Unions have ‘unprecedented’ mandate for schools strike, MSPs told

Unison’s head of local government said the strikes reflected ‘concern and anger’ in the workforce.

Unions have ‘unprecedented’ mandate for schools strike, MSPs told

There is an “absolutely unprecedented” mandate for strikes by Scottish school workers due to take place next week, MSPs have heard.

In a dispute over pay, school support staff are due to walk out over three days starting on Tuesday next week.

Action will be taken by cleaners, caterers, janitors and school support assistants.

Trade union representatives spoke to Holyrood’s Local Government Committee on Tuesday as it discussed workforce planning issues.

Johanna Baxter, Unison’s head of local government, said the upcoming strike was the result of years of underfunding in the sector.

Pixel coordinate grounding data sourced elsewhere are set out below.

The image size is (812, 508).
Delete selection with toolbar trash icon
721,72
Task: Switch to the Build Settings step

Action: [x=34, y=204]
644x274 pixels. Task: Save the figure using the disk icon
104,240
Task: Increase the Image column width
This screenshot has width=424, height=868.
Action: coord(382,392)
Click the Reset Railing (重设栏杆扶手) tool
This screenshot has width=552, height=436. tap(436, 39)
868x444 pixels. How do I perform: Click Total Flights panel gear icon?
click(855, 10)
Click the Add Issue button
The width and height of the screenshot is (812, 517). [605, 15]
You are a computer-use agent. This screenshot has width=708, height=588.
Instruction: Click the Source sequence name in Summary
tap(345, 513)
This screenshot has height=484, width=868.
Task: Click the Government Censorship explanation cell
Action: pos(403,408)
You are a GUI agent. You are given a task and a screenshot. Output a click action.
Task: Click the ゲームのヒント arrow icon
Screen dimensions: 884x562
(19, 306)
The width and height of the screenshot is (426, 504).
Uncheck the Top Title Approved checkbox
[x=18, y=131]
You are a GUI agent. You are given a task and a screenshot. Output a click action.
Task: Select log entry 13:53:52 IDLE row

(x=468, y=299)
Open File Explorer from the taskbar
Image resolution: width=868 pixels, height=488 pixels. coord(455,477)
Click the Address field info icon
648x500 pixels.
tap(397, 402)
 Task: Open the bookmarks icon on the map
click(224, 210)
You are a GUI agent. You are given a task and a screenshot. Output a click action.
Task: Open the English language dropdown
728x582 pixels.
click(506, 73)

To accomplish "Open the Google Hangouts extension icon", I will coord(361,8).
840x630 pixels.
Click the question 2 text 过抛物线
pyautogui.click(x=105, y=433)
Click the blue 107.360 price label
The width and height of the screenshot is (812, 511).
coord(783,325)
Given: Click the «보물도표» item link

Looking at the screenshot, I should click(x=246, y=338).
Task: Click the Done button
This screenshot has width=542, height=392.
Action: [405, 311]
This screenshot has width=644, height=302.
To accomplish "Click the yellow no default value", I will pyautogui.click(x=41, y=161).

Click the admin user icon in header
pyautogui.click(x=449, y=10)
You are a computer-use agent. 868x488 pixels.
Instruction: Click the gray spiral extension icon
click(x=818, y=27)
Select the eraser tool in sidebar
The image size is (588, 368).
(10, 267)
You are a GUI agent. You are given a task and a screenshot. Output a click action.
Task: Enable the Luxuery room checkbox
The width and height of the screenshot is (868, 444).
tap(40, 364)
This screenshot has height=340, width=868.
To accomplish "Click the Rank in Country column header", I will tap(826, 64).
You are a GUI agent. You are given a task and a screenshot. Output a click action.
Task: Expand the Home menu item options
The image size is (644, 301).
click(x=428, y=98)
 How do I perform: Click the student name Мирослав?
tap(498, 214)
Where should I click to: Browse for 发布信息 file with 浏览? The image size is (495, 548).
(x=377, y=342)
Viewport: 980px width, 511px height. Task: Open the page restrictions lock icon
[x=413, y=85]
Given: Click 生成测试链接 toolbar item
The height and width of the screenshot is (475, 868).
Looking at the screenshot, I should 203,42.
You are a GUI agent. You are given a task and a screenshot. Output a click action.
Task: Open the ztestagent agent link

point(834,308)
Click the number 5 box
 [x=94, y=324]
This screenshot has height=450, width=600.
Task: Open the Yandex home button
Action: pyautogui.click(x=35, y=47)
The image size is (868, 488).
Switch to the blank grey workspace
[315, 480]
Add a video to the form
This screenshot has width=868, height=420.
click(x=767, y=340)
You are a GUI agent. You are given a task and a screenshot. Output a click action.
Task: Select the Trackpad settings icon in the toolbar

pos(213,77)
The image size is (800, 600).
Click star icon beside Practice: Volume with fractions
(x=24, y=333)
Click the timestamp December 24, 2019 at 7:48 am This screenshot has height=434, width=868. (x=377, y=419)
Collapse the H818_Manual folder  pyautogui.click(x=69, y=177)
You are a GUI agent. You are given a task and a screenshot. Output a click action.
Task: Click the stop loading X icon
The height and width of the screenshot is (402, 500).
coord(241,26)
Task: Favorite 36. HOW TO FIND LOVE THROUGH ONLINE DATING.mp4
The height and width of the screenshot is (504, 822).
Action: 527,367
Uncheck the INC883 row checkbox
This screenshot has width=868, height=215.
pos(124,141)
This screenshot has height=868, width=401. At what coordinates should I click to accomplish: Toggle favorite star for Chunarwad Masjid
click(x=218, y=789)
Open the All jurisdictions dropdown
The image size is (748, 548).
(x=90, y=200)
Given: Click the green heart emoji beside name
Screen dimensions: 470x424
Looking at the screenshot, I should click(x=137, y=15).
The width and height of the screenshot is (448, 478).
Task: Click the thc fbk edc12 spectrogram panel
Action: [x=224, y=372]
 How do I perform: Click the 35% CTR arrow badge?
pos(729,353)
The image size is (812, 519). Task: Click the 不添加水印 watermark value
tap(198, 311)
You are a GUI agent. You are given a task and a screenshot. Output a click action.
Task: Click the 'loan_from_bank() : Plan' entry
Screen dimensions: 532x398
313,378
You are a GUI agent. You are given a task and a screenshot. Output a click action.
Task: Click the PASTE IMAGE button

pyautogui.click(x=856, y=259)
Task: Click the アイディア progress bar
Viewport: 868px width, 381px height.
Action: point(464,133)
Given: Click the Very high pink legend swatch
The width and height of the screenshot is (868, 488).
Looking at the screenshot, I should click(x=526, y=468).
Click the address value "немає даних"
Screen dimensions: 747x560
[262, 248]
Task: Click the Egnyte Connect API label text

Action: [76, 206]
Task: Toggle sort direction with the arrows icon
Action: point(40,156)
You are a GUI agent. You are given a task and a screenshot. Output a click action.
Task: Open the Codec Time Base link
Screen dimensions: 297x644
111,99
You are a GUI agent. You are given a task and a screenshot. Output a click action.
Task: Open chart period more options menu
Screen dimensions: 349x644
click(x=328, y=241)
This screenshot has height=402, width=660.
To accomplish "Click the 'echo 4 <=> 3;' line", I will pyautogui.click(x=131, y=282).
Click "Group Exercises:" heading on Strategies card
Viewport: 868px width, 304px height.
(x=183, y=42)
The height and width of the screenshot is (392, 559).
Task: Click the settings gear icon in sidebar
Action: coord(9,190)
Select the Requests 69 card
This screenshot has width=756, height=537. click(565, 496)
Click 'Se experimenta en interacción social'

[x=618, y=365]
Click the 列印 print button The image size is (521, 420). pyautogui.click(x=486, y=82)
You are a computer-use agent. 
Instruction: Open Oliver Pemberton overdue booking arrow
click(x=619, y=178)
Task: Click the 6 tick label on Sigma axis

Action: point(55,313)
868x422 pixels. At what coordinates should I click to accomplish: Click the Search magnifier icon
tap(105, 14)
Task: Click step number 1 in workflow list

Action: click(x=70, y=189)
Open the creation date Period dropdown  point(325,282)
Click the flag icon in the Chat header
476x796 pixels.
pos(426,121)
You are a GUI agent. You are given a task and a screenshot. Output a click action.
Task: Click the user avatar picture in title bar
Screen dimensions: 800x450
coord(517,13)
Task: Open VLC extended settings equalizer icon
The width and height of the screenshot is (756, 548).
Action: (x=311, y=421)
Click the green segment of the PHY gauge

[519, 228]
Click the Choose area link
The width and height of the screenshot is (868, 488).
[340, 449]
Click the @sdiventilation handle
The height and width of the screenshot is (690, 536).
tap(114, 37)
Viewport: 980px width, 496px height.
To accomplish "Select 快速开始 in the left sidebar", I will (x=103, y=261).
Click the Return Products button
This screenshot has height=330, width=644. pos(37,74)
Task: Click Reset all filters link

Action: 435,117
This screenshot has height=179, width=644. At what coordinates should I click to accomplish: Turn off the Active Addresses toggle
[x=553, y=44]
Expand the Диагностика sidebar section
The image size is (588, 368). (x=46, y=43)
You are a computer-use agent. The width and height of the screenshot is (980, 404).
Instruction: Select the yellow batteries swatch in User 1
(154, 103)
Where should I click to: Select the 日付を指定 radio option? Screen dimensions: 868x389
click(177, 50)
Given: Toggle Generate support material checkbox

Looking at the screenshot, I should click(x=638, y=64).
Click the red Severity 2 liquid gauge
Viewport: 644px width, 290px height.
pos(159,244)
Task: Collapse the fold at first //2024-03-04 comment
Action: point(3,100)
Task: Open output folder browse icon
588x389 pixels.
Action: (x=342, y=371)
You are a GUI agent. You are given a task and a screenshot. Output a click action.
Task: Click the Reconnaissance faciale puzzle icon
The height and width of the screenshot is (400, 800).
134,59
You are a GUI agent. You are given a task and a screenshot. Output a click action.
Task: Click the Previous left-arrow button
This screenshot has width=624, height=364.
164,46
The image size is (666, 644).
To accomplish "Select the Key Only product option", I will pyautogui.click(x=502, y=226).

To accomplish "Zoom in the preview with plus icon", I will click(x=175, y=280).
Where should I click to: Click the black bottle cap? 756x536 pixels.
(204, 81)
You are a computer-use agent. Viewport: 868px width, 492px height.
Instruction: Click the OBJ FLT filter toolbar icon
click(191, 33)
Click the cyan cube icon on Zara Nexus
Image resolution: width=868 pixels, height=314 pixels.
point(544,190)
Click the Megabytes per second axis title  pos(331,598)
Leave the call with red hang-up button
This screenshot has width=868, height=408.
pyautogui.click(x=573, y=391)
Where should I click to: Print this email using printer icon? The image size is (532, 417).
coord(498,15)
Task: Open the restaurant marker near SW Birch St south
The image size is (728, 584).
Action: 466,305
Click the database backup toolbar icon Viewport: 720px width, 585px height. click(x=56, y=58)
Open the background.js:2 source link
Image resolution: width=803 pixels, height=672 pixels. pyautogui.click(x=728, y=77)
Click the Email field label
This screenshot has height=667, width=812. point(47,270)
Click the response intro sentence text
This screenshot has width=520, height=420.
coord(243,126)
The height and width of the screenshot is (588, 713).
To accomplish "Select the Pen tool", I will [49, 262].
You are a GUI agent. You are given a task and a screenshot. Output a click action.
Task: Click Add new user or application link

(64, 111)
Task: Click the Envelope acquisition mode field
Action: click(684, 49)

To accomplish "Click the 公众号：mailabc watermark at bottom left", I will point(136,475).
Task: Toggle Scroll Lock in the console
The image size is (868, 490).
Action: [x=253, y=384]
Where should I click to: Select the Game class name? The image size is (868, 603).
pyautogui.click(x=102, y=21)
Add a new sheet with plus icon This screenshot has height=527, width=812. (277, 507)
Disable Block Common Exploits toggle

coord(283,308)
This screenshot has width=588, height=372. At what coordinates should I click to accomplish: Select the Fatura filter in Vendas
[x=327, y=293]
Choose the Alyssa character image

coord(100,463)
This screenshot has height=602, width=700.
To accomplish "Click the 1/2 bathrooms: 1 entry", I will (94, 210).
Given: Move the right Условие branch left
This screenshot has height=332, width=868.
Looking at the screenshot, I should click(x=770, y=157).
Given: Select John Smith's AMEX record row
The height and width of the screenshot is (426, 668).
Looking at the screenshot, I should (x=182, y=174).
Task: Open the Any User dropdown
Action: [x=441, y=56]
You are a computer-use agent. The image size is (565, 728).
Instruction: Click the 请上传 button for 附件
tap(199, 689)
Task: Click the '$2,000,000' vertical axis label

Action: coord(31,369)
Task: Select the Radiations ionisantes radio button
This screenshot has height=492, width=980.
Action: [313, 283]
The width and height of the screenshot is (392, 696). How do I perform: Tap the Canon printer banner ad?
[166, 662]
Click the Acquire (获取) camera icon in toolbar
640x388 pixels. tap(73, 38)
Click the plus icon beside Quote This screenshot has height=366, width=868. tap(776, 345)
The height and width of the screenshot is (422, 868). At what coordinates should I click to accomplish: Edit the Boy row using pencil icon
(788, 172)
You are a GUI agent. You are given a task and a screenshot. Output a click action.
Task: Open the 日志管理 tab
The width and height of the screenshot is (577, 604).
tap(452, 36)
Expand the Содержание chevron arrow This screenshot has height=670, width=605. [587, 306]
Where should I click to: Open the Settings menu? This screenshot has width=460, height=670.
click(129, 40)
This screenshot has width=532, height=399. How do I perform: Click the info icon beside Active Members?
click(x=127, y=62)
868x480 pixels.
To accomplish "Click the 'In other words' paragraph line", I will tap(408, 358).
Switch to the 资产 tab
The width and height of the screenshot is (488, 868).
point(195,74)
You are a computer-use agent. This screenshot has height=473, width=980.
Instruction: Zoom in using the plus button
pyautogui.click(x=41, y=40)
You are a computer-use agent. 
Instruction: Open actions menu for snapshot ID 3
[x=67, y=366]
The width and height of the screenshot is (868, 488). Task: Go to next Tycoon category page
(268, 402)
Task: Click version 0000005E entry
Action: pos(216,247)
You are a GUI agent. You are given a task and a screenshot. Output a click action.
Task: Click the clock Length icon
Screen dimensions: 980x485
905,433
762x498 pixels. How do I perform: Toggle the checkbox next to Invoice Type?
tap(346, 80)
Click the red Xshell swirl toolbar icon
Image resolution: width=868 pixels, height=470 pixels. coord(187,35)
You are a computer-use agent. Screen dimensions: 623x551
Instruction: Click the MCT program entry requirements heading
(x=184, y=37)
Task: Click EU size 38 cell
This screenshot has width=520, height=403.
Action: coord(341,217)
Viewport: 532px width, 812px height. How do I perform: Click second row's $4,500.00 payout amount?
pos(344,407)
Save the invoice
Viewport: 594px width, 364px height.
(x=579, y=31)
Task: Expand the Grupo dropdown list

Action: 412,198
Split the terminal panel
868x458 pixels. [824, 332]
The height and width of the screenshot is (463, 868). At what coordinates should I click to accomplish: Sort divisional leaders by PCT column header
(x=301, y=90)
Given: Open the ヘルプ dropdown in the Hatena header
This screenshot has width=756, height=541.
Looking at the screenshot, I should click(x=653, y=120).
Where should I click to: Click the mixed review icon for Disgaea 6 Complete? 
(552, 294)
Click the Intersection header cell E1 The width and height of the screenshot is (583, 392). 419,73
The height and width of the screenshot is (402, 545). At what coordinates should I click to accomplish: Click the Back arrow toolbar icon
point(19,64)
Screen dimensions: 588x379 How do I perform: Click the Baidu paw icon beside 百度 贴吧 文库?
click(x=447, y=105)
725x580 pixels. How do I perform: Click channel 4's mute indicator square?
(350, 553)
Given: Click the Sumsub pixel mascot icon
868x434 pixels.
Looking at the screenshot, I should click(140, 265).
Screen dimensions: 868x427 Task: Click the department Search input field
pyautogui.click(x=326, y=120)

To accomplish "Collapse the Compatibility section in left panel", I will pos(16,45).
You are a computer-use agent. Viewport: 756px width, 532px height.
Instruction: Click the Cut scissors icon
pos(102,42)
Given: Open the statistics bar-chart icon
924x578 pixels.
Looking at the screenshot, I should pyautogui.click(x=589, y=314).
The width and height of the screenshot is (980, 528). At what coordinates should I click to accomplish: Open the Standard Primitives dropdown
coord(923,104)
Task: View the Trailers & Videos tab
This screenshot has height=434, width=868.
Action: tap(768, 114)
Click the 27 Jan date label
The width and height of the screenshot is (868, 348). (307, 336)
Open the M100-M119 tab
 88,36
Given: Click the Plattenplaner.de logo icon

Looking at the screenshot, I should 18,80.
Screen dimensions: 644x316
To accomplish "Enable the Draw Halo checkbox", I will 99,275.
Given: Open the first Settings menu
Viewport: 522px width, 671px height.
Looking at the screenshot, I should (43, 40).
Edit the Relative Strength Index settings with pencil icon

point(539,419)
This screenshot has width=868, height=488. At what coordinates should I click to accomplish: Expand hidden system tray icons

“I think it’s untenable really for the overall pay bill to remain frozen.”

She added: “The ballot result that we saw – we have a strike mandate covering over 21,000 members across 24 local authority areas and almost 2,000 schools – is absolutely unprecedented and I think demonstrated that feeling of concern and anger amongst the local government workforce.”

As well as Unison, workers represented by the GMB and Unite trade unions will be taking part in the industrial action next week.

Sean Baillie, an organiser at GMB Scotland, told the committee: “This year’s pay award still fails to match the offer that was given to workers in England and Wales councils to the tune of at least £500.”

He called on councils to match this pay award for the current financial year

Trade unions have rejected the latest pay offer from Cosla, saying it would lead to a “measly” increase of 38p per week for the lowest paid.

The local government body has said the offer would mean the lowest-paid workers would see a 21% increase in their pay over a two-year period.

It said the pay offer currently on the table will cost councils just under half a billion pounds and that council leaders had gone to the “absolute limits of what local government can afford”.